____ Data records

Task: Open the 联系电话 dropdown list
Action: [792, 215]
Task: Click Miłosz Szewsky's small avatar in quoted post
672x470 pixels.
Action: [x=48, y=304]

________
____ Data records

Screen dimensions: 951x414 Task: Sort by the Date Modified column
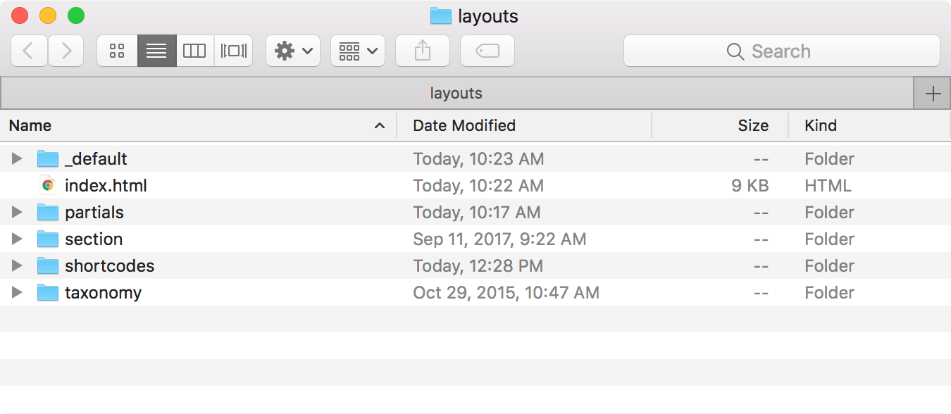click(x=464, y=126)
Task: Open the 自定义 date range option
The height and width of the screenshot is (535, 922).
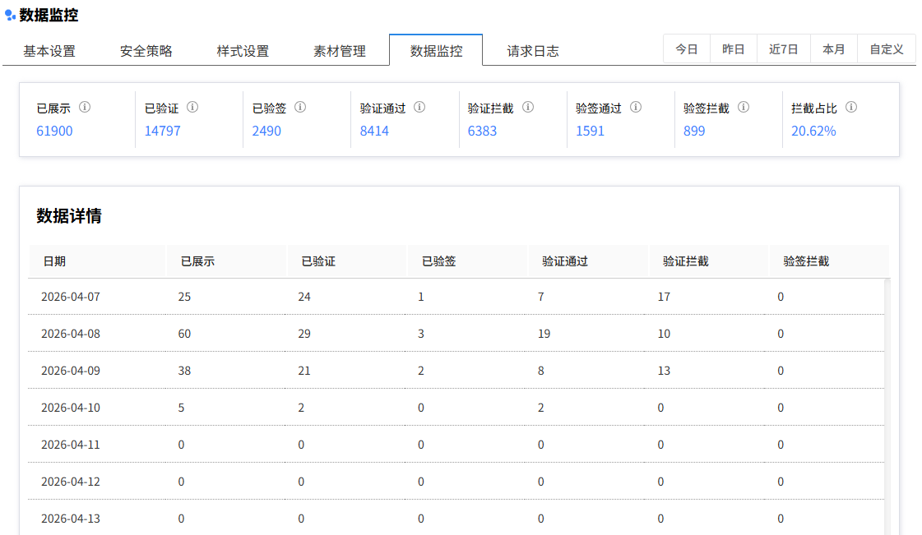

________

**What the task requires:** Each line in the entries above, starting at the line with "Task: Open the 自定义 date range option" and ending at the line with "The height and", is to be printed exactly, and only those lines.

**Solution to the exercise:**
Task: Open the 自定义 date range option
The height and width of the screenshot is (535, 922).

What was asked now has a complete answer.